*STATED PROBLEM*
Copy the records from the line with "Select Seriennummer der Partition ändern" to the line with "Looking at the", putting "Choose" in place of "Select" and keeping everything else the same. Leave the pictures out.
++++ LISTED ENTRIES ++++
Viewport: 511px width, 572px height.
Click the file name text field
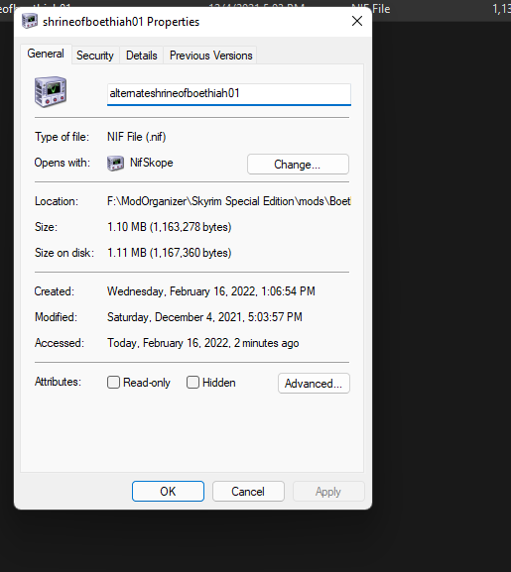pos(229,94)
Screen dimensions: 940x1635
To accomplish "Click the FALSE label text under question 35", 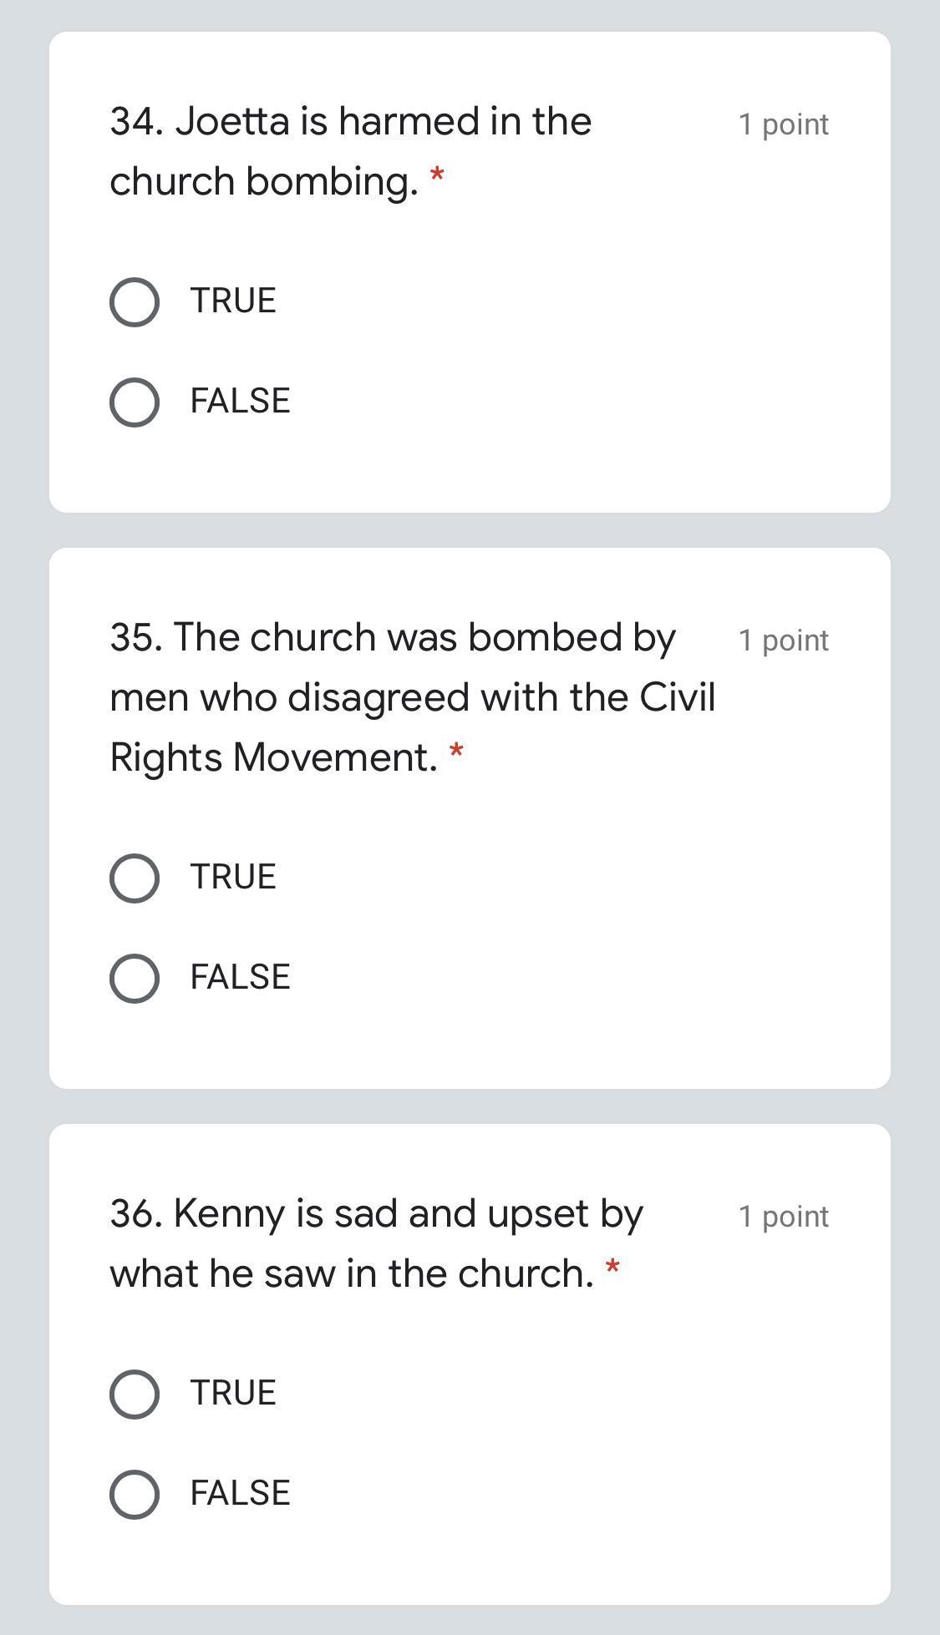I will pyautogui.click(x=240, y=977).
++++
++++ LISTED ENTRIES ++++
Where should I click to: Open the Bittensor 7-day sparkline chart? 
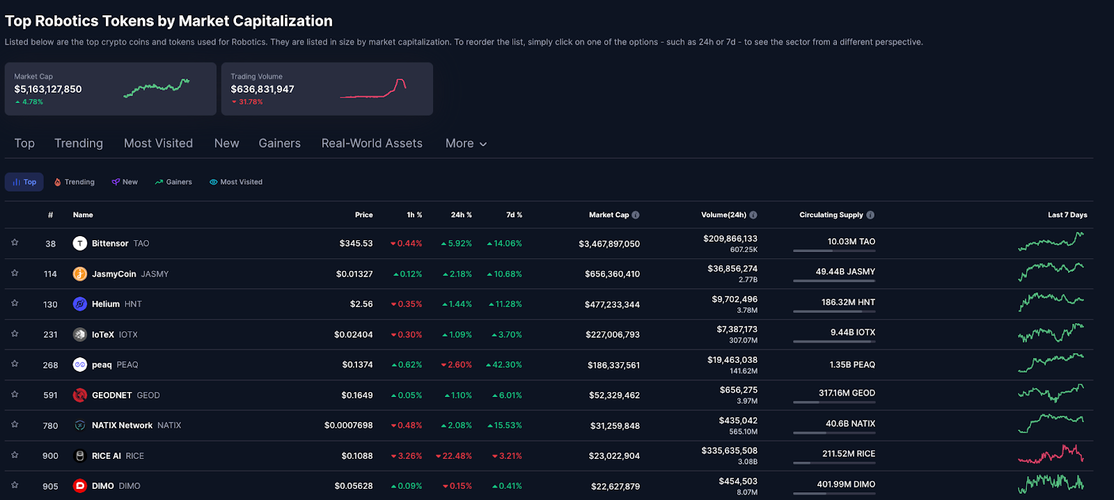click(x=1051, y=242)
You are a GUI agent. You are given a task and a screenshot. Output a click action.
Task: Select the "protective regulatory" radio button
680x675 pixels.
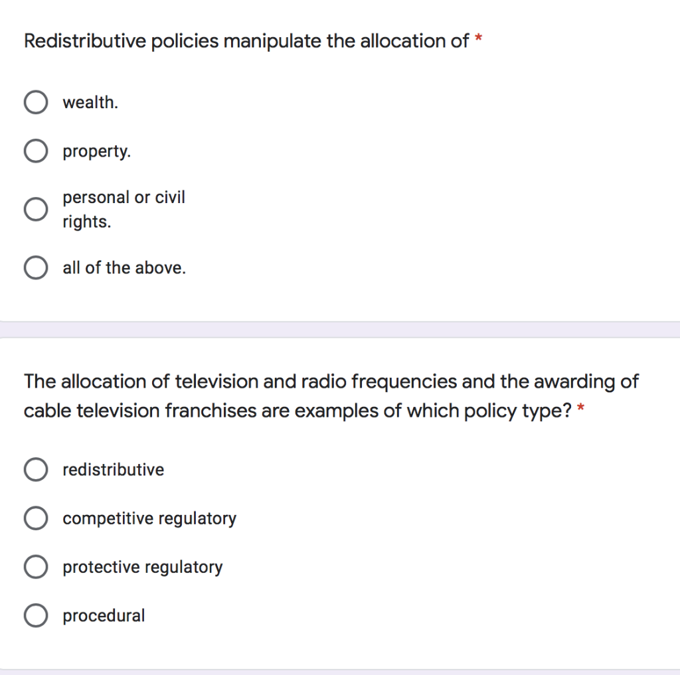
++++
++++ LISTED ENTRIES ++++
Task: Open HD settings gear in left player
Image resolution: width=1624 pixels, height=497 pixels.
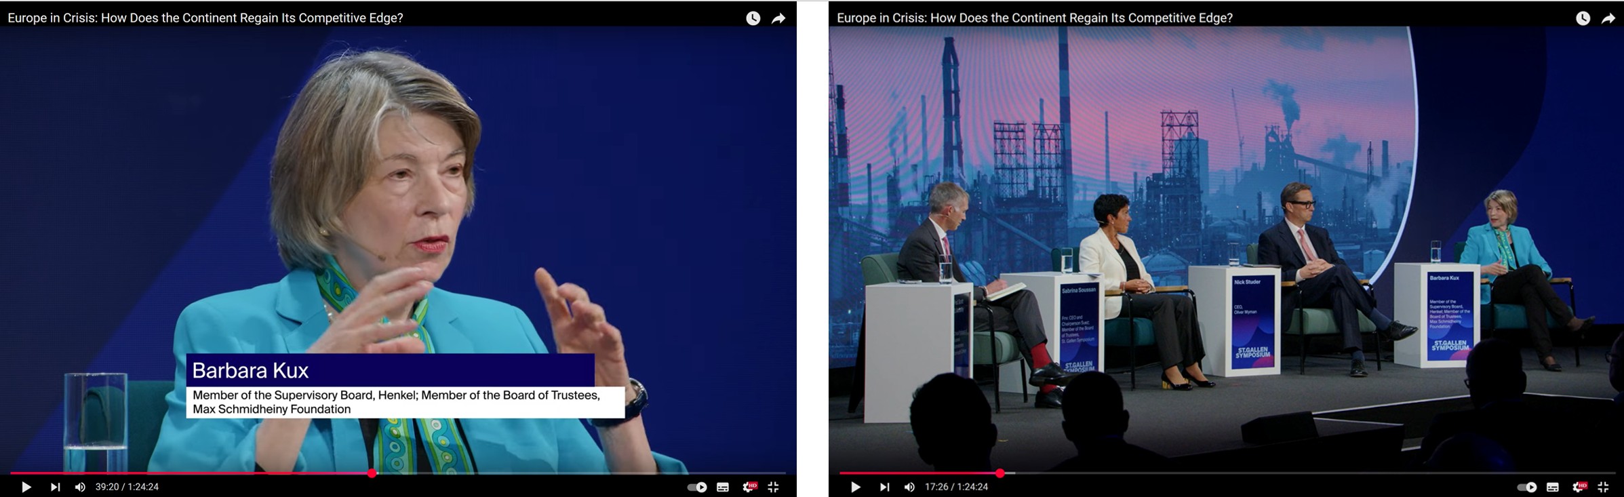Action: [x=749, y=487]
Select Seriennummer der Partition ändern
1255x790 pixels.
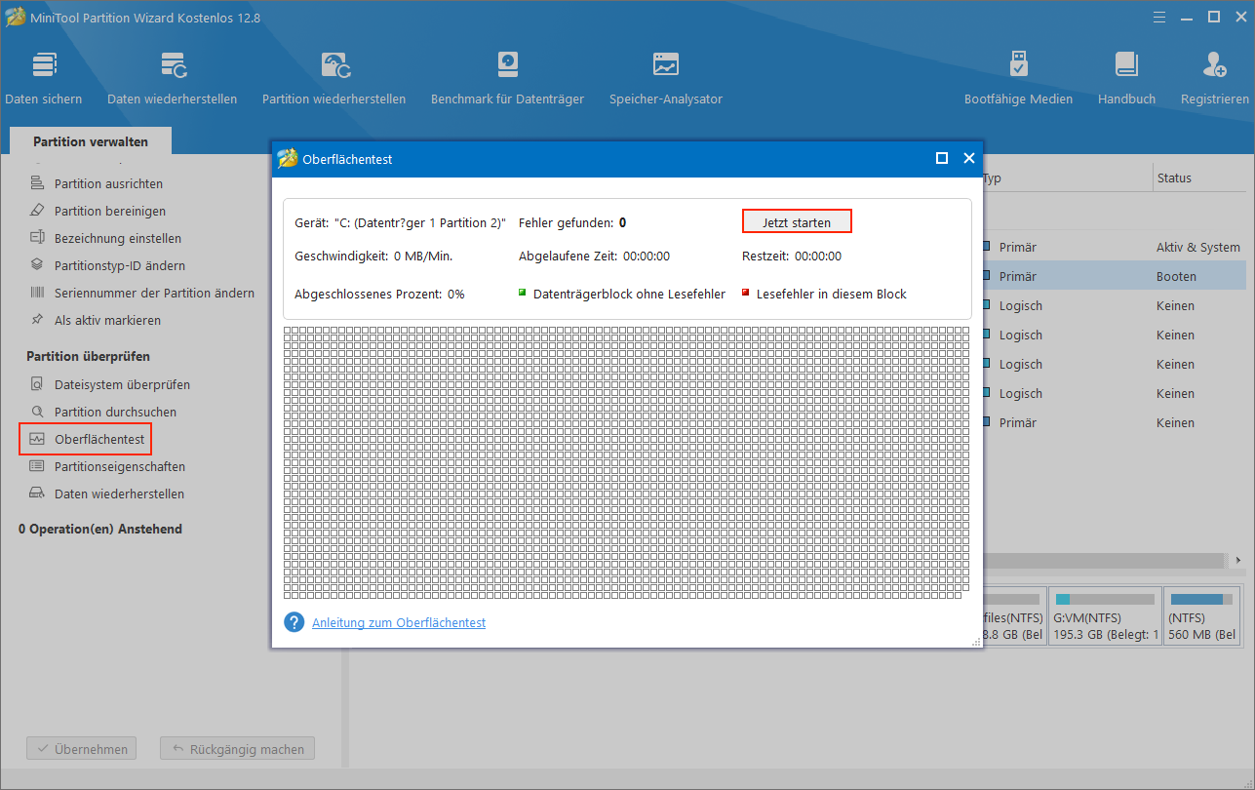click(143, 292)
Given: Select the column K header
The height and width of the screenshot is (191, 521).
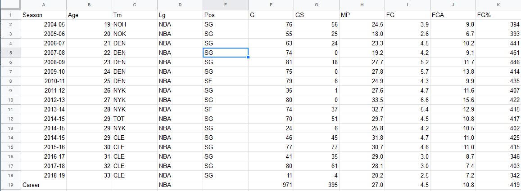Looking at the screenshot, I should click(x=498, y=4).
++++
*RESULT*
Choose Seriennummer der Partition ändern
1255x790 pixels.
click(143, 292)
Given: Choose the column K header
The height and width of the screenshot is (191, 521).
Looking at the screenshot, I should click(x=498, y=4).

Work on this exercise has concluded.